Sat Oct 31, 2009
Japan is slated to fund a five-billion-dollar program to help rebuild conflict-torn Afghanistan's infrastructure over a five-year period.
According to the Nikkei Business Daily on Saturday, the Japanese Premier Yukio Hatoyama has outlined a proposal that covers assistance with water control and irrigation for the Afghan agricultural sector.
The aid-program, which will start in 2010, will also help build Afghanistan's roads, and train former militants for new jobs.
Hatoyama plans to announce the initiative and present its details during the US President Barack Obama's upcoming visit to Japan in mid-November.
Afghanistan has been left without a proper infrastructure following years of conflict and neglect particularly after the US-led invasion of the country in 2001.
Japan's new government which has vowed to pursue a foreign policy independent of the US, says it will replace its refueling mission in Afghanistan with humanitarian aid.
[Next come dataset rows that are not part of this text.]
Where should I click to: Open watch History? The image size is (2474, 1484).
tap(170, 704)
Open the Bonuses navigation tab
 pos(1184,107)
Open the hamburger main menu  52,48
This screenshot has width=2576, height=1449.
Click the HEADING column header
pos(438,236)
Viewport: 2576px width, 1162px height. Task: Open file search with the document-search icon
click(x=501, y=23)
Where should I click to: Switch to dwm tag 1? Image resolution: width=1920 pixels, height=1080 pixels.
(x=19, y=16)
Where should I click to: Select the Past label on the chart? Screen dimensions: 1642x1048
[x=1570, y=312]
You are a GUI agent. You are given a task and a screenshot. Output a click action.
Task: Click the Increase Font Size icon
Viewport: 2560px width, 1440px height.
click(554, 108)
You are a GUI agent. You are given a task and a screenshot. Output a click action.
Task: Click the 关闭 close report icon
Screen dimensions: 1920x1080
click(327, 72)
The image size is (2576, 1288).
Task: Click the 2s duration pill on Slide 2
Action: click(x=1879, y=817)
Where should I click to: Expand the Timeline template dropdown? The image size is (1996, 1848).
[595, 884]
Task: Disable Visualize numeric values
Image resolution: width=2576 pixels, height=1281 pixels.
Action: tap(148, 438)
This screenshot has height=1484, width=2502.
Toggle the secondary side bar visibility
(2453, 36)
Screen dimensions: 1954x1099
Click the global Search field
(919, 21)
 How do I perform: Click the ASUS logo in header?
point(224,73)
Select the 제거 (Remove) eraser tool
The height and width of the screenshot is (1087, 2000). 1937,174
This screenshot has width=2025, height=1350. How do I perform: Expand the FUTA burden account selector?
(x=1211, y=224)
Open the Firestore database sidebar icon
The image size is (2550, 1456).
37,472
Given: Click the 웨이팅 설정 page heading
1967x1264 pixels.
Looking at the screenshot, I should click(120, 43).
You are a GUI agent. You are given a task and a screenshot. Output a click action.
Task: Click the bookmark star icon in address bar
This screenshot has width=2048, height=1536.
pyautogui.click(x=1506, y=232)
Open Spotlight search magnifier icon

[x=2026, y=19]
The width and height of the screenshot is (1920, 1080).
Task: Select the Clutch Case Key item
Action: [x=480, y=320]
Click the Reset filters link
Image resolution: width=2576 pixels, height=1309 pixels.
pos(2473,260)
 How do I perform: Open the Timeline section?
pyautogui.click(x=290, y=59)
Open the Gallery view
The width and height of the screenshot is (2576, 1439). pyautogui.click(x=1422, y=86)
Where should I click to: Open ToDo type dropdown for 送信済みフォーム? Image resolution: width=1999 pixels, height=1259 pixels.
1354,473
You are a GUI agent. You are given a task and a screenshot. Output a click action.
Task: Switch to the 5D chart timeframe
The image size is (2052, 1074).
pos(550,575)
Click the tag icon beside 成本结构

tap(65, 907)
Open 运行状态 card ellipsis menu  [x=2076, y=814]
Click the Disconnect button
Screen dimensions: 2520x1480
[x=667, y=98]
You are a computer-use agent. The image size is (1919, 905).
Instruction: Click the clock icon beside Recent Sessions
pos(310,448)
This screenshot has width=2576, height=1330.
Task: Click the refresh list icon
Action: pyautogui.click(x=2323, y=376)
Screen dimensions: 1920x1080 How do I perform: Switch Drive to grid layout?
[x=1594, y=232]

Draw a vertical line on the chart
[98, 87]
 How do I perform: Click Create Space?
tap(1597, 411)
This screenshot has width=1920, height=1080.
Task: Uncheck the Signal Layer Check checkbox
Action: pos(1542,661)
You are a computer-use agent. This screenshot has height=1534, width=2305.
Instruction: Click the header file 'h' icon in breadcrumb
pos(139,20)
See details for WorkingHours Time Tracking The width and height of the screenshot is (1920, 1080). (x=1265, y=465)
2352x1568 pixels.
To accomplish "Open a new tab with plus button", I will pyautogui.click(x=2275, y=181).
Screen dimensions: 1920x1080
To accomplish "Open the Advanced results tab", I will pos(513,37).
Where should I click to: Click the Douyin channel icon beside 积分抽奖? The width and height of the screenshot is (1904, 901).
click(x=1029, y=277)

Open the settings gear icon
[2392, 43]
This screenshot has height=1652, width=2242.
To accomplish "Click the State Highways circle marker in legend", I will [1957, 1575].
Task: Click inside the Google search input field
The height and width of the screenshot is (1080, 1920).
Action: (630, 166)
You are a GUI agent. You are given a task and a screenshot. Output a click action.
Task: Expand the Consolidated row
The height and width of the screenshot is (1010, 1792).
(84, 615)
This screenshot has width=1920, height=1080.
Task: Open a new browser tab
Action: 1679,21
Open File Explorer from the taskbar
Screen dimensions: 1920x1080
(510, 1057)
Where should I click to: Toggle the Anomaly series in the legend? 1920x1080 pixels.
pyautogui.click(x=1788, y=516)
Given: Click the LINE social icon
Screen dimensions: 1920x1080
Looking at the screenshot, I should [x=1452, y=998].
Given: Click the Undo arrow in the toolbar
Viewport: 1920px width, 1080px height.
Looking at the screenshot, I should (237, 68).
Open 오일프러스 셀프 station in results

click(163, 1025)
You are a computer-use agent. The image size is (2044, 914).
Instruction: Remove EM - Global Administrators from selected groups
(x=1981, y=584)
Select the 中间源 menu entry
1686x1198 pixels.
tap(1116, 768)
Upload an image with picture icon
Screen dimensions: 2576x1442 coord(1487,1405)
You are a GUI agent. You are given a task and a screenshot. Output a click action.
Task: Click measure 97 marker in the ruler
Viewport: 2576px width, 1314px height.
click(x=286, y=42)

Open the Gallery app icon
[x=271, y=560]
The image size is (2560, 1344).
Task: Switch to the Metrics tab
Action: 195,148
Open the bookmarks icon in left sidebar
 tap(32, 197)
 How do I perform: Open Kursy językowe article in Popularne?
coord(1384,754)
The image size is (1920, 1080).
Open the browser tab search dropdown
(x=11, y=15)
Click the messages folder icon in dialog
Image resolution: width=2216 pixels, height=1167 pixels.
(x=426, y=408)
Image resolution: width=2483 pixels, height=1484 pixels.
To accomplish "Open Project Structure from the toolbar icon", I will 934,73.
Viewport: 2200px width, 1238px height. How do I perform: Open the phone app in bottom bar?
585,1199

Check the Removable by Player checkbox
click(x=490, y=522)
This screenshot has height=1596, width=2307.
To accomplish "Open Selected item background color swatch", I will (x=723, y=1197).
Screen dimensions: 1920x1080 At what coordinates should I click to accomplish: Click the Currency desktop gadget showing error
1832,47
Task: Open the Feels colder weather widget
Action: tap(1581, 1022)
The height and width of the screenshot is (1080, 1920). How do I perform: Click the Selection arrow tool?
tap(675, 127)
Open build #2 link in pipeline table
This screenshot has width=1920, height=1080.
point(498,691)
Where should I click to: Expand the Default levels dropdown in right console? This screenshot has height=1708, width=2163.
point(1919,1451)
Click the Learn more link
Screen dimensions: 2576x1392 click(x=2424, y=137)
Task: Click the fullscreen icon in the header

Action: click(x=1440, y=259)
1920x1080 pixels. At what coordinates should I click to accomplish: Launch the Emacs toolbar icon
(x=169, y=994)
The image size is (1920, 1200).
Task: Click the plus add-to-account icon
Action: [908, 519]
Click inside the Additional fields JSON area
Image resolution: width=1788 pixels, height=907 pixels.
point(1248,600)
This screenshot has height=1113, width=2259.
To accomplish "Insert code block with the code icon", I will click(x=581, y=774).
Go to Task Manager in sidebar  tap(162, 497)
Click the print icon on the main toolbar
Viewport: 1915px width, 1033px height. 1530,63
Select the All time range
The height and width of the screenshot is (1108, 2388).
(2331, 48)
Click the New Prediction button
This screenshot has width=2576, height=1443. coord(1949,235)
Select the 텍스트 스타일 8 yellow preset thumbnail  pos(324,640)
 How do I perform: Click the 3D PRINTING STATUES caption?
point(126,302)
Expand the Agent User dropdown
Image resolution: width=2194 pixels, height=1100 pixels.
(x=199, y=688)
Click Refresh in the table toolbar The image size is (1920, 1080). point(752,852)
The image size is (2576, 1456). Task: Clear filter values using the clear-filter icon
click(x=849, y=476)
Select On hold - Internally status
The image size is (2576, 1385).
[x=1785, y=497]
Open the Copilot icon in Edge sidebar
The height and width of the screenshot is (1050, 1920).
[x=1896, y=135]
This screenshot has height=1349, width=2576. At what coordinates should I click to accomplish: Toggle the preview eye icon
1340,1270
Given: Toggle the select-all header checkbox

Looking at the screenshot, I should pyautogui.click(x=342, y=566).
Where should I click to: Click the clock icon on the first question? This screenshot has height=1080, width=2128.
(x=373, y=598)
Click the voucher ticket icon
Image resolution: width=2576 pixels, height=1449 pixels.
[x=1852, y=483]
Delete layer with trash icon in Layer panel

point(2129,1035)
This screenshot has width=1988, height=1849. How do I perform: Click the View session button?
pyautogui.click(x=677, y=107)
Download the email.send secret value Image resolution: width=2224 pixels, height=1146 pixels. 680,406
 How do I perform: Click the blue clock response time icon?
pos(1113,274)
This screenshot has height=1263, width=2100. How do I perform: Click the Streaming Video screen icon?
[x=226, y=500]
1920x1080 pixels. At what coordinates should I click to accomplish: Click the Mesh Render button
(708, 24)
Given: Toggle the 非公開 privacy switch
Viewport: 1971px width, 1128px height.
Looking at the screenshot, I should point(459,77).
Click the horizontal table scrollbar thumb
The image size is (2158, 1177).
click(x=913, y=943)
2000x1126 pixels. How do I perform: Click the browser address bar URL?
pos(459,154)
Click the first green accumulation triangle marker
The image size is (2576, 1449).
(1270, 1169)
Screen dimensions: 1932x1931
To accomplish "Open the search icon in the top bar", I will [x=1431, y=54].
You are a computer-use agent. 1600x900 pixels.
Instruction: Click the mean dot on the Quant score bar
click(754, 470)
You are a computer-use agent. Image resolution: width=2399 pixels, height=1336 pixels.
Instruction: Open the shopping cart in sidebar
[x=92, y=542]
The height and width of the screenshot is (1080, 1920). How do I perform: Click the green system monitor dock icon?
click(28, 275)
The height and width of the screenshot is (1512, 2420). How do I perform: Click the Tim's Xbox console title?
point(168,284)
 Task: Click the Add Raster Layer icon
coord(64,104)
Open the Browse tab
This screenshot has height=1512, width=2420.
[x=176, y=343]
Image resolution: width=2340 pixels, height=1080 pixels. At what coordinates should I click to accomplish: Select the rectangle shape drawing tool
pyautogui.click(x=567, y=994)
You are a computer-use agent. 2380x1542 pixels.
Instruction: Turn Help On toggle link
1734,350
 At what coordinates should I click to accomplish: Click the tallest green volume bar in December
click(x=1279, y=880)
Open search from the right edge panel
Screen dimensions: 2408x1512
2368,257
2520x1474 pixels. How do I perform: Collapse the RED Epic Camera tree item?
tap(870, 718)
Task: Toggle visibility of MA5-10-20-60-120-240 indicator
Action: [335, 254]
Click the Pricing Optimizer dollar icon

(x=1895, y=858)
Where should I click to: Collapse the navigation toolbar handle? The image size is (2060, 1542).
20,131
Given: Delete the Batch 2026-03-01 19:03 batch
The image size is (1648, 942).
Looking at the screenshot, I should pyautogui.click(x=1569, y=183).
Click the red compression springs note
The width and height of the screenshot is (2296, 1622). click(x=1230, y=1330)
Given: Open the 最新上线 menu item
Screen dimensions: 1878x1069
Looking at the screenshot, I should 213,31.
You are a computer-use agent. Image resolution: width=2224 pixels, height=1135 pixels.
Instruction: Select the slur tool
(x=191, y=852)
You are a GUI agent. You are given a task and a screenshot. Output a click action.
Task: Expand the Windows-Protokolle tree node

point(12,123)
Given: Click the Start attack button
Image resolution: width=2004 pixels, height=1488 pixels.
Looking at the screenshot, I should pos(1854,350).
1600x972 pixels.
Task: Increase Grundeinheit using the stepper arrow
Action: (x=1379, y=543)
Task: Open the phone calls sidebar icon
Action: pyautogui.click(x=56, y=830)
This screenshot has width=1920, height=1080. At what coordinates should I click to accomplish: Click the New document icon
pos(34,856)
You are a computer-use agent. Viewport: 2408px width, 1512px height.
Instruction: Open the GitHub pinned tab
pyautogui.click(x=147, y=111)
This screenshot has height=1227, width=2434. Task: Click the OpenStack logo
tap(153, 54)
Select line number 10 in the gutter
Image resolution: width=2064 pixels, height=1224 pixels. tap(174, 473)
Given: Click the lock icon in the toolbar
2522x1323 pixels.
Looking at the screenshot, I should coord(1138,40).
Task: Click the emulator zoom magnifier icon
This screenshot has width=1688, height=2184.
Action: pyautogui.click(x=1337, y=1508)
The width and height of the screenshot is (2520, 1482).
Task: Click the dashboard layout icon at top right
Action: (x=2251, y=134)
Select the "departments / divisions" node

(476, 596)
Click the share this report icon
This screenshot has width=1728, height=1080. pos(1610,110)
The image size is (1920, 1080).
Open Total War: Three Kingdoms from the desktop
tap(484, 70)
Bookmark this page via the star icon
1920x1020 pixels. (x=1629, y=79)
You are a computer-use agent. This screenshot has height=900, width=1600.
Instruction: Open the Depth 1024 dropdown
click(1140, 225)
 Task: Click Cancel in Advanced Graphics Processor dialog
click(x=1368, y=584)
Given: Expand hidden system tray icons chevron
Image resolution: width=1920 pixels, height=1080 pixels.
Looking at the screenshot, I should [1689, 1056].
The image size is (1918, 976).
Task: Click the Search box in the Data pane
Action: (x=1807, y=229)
Japan's new way of contributing to the effort in Afghanistan will be in the form of humanitarian aid, which will include training former Taliban soldiers, Japanese foreign ministry announced Friday.
Japan's new government which has promised has vowed to pursue a foreign policy independent of the US announced that it would replace its refueling mission for the Afghan war with humanitarian aid.
Japanese foreign ministry said in October that Tokyo's new way of contributing to the effort in Afghanistan will be in the form of humanitarian aid, which will include training former Taliban soldiers.
The initiative is to provide vocational training -- mainly to former Taliban members. The mission will help pave the way to reducing poverty among the former militants as many young men join the Taliban movement for money, it added.